No es fácil para un millennial o cualquier habitante del siglo XXI adentrarse en la realidad de las artes – literatura, teatro, pintura- del siglo XIX. Otra época, otra forma de vivir a un ritmo bien distinto de la realidad psicodélica y a veces distópica en la que vivimos. Un tiempo en el que se cultivaba el arte de la oratoria, la conversación y, fundamentalmente, la escucha. Sin embargo, hay algo relajante y placentero en adentrarse en esas novelas gigantescas que se parecen a esas sagas de series de tv que hoy consumimos como producto cultural de primera calidad. Porque nos llevan sin pantalla alguna a mirarnos ante el espejo de lo que somos — imperfectos, felices o atribulados, pero inquietos y no resignados.

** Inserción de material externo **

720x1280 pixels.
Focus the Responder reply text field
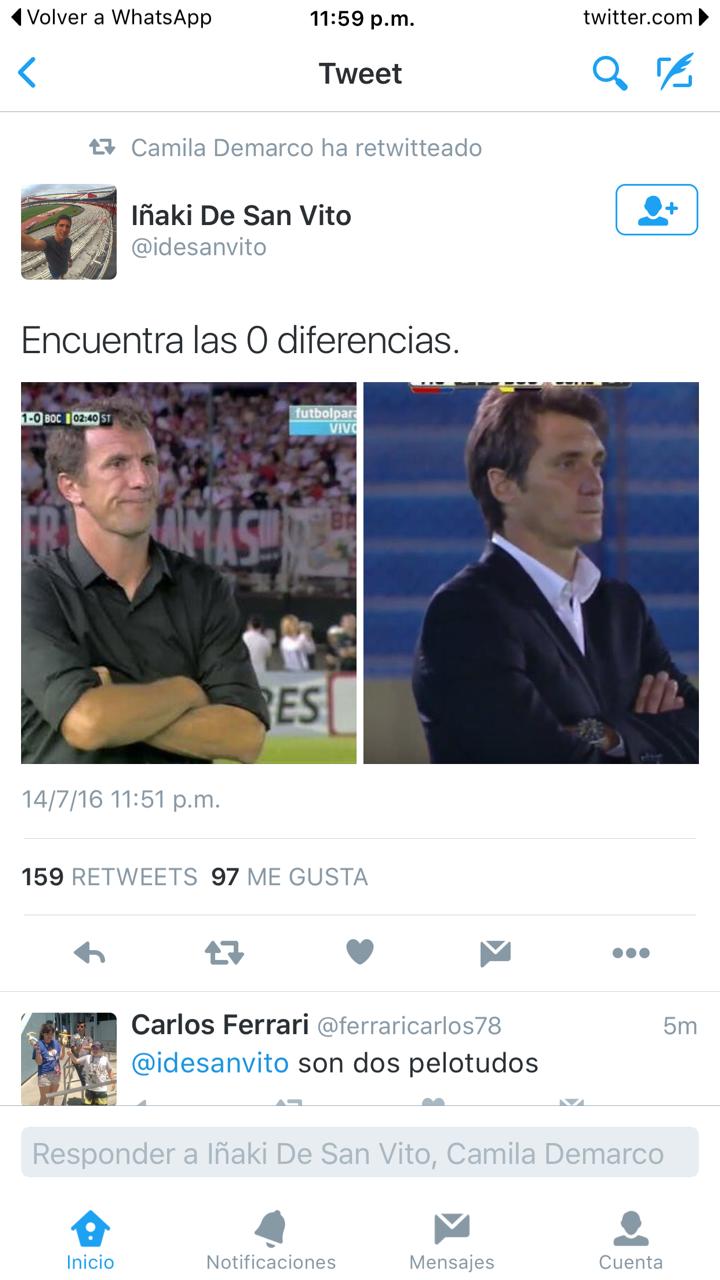click(360, 1153)
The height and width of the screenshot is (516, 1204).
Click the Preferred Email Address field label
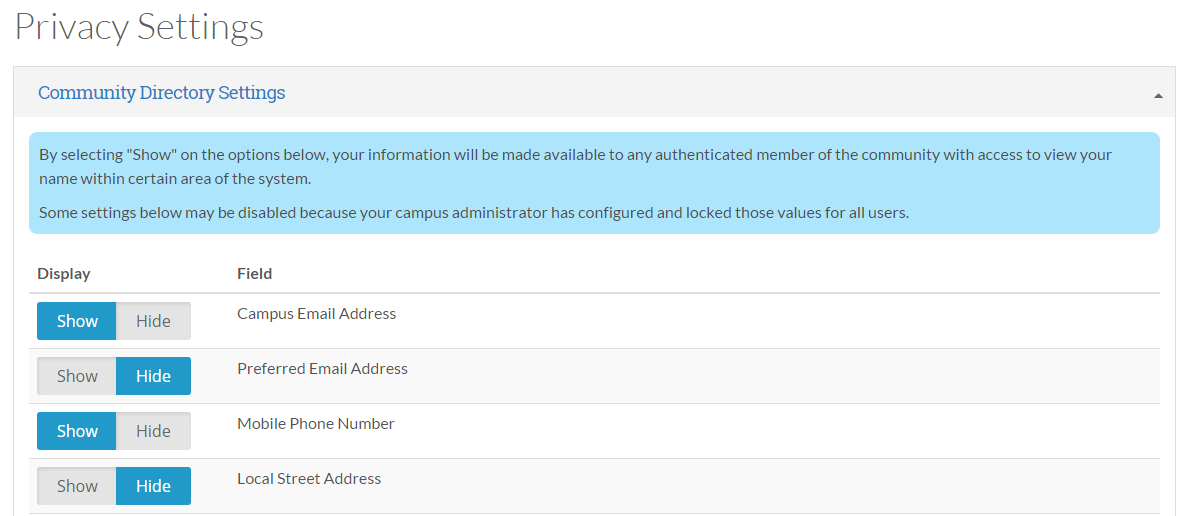(x=322, y=369)
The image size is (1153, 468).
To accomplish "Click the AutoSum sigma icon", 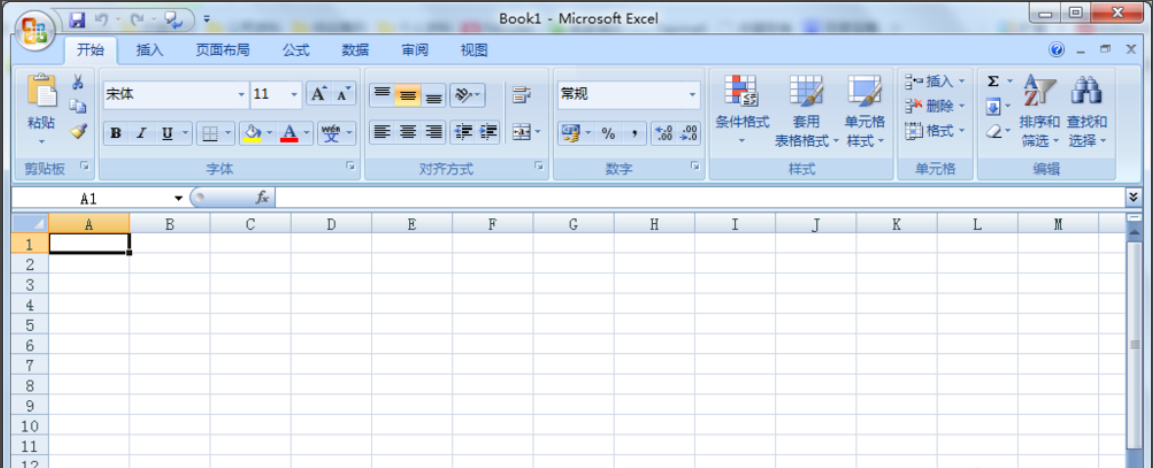I will click(993, 82).
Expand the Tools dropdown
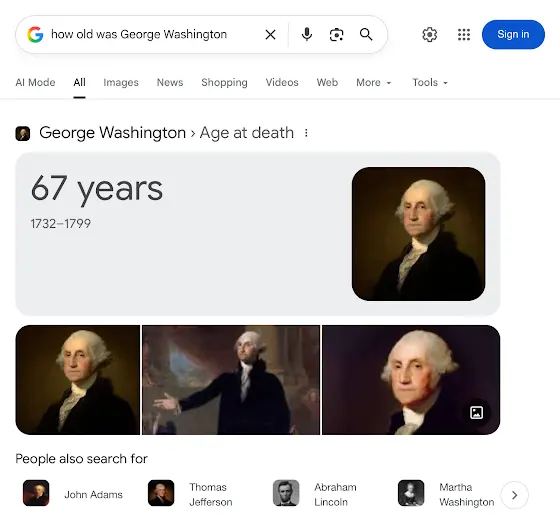Screen dimensions: 560x522 [430, 82]
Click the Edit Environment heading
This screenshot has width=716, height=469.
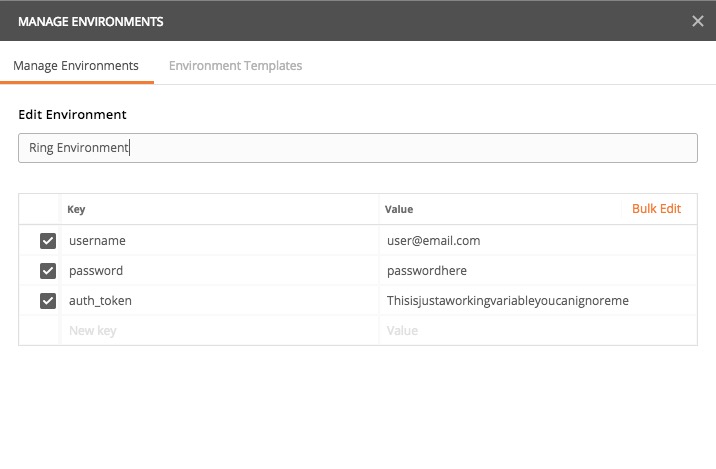click(x=72, y=115)
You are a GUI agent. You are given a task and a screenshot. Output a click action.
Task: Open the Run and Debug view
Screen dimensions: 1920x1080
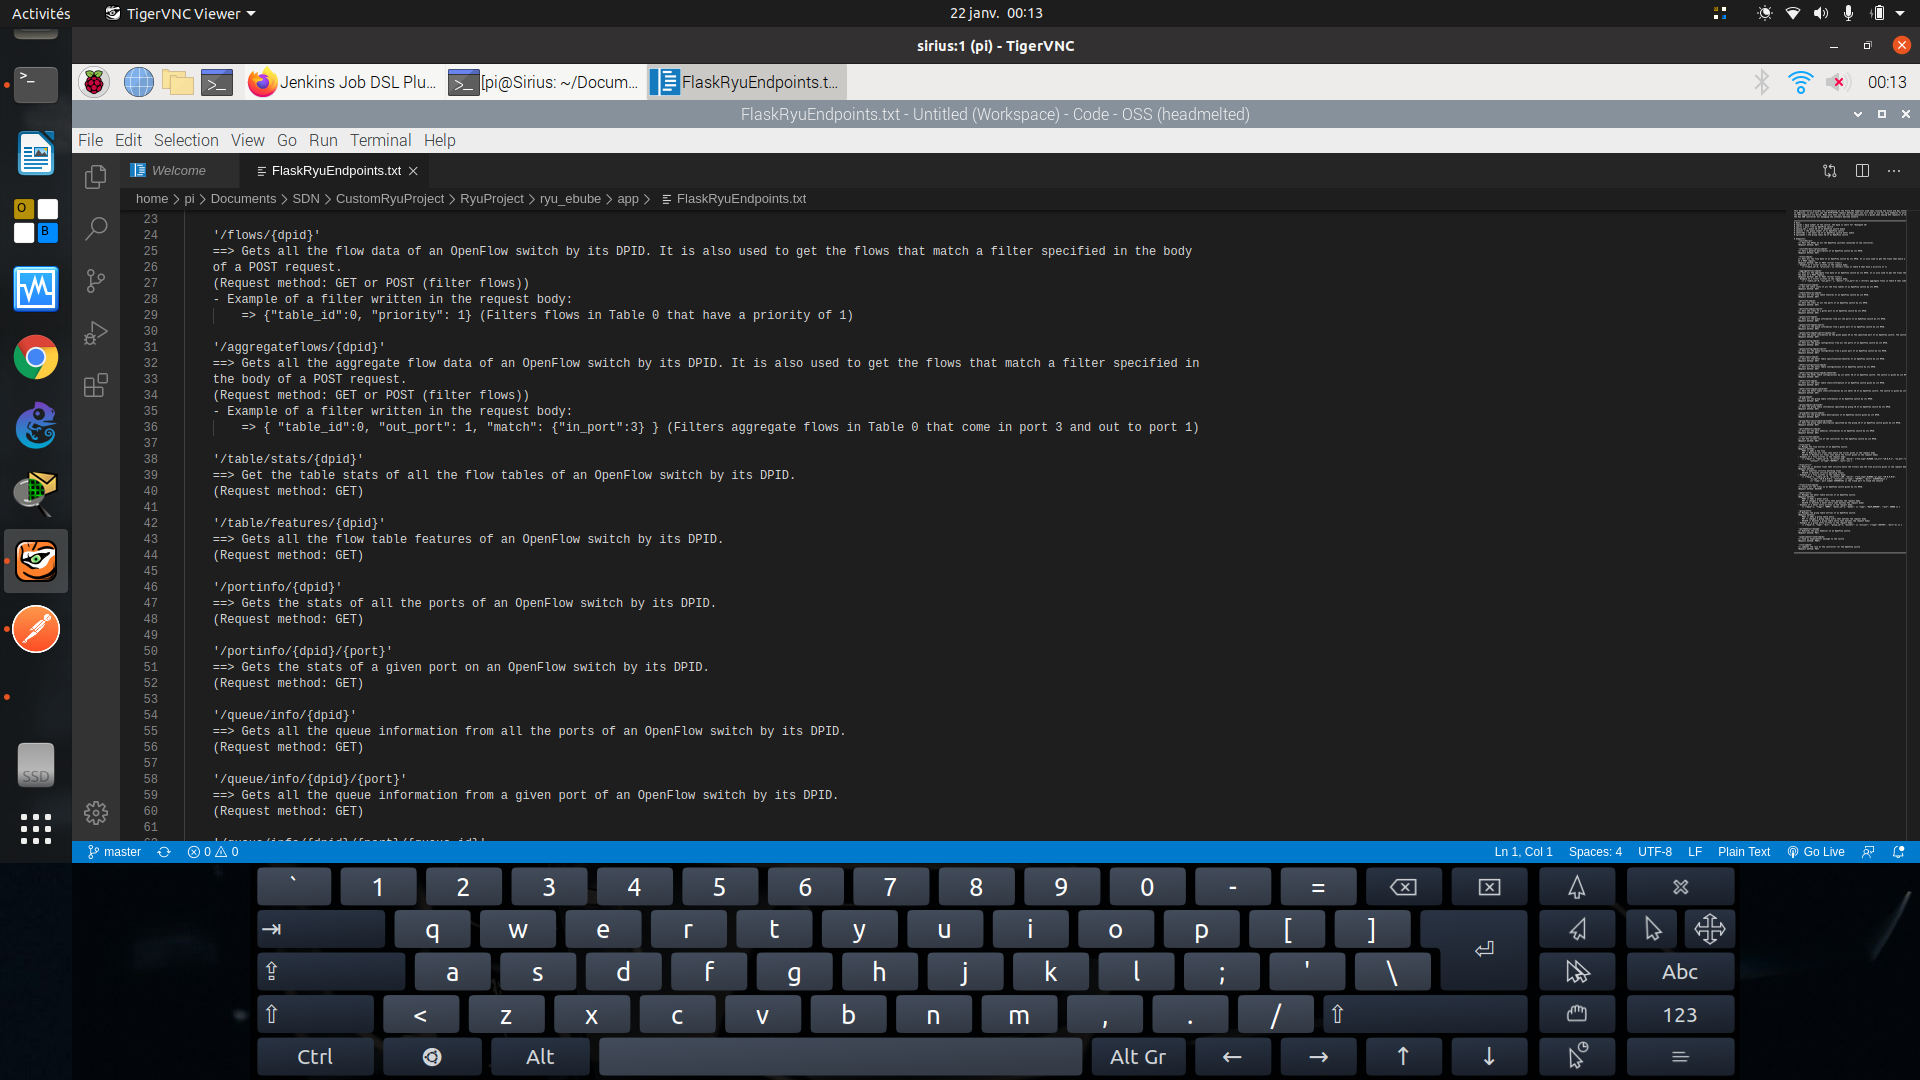[96, 333]
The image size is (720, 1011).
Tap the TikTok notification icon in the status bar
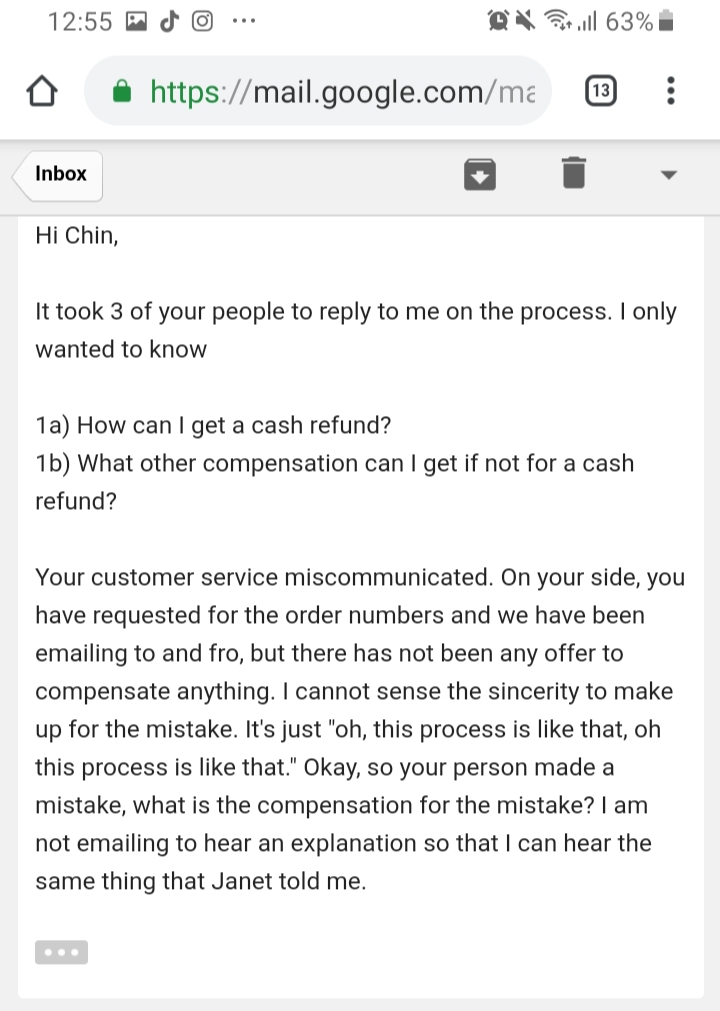(x=169, y=21)
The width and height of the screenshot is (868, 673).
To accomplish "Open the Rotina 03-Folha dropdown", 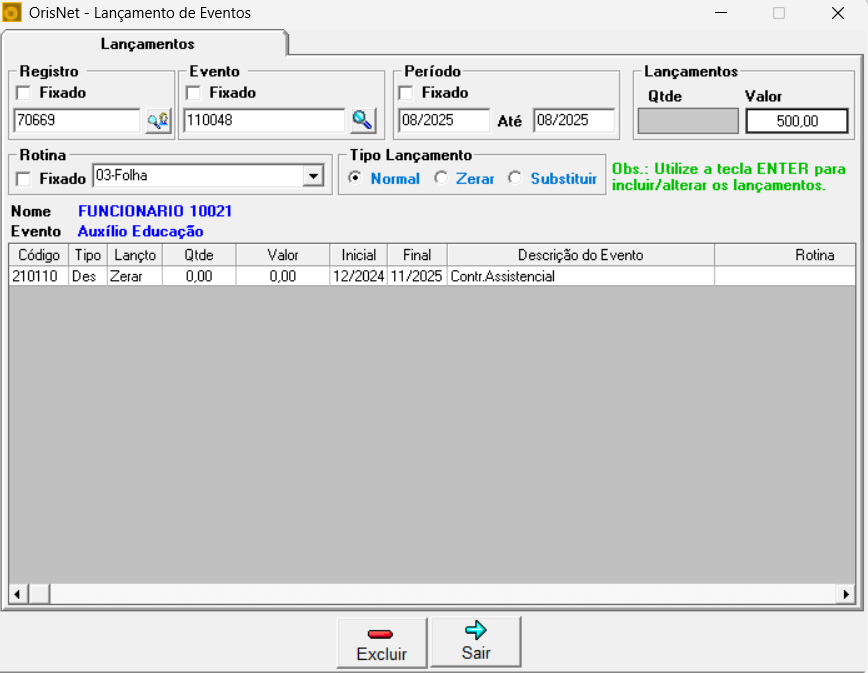I will tap(313, 176).
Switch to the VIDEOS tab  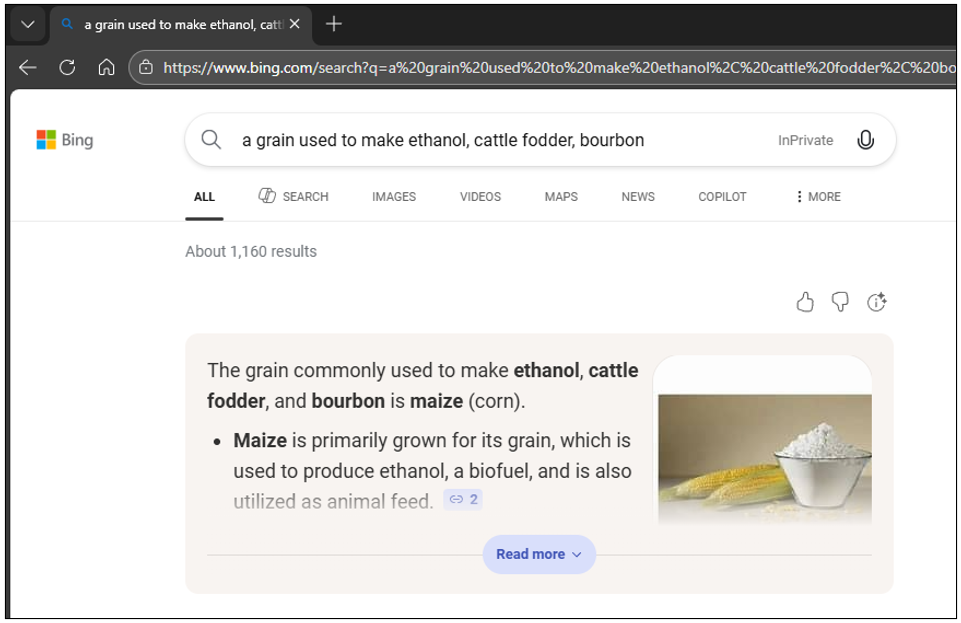point(480,197)
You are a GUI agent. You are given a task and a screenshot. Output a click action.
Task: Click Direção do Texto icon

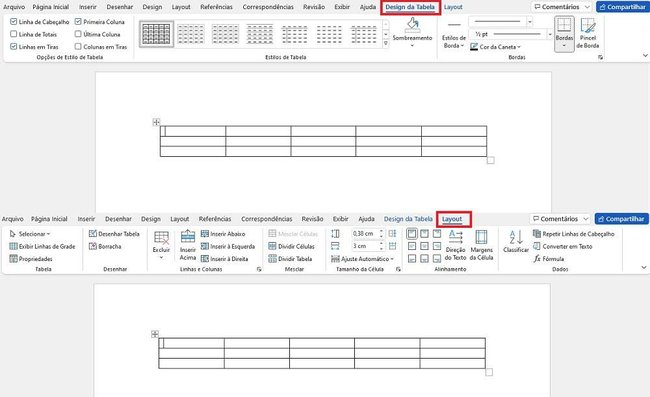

En cada novela del siglo XIX, de Tolstói a Clarín o Zola, hay un mensaje sobre la forma de enfrentarse a la vida, de hacerle preguntas. El triunfo o el fracaso — como en el caso de Anna Karenina — es la forma de afrontar el destino y de responder ante nuestras responsabilidades. De esta vida no nos podemos ir sin habernos conocido a nosotros mismos.

No sé si cabe en un artículo todo lo que Benito Pérez Galdós (Las Palmas de Gran Canaria, 10 de mayo de 1843-Madrid, 4 de enero de 1920) aportó y representa para la literatura española y a la actividad intelectual en España incluso como político. Una figura prolífica, realista, conocedor de las formas, los problemas y las inquietudes de la gente de a pie. Un verdadero artista de la palabra que vivió mucho y vio mucho y que en una época de descontento, desesperanza generalizada por una sempiterna crisis de identidad en la sociedad española y otra sempiterna crisis económica por la corrupción generalizada (nada nuevo bajo el sol) transmitió como nadie su visión particular de la vida.

Creo que esa visión se manifiesta especialmente en su «novela en cinco jornadas» titulada El Abuelo. Él mismo justifica el hecho de novelar en forma de obra teatral una realidad social tan cierta en aquella época (1897) como ahora. Los personajes que se van manifestando incluso en su forma de hablar: Senén, el correveidile buscavidas surgido del lodo, con una ambición a la medida de sus escrúpulos, es decir, sin límites; el clero reflejado en personajes de dudosa catadura ética (quieren encerrar a un anciano) que sólo piensan en la buena vida y la buena comida; gentes sin escrúpulo que son nuevos ricos porque han conseguido medrar, pero no saben vivir de forma generosa y adecuada a su posición porque simplemente la psicología de la pobreza, de la mezquindad, del «y si» les mantiene en su modus vivendi miserable. Gente desagradecida con alguien que está indefenso — un abuelo sin fortuna, sin hijo, sin propiedades, sin saber quién es su nieta biológica. Pero es ese mismo abuelo, con su memoria el que les pone en su sitio; incluso a su nuera. Ella, acusada de superficial y casquivana para los cánones de una moral caciquil y provinciana, resuelve con nobleza e inteligencia su propia situación quitándose el problema de los que viven de ella, y llegando a un acuerdo con el viejo Conde de Albrit para seguir siendo una familia. No se trata de clases sociales, se trata de valores.

Un hombre declarado anticlerical como Galdós da una lección de fe: en la justicia, en los valores eternos como la honestidad, la verdad, los sentimientos verdaderos que son los que curan todas las tropelías, todos los errores, todas las injusticias. Porque la belleza está en lo básico.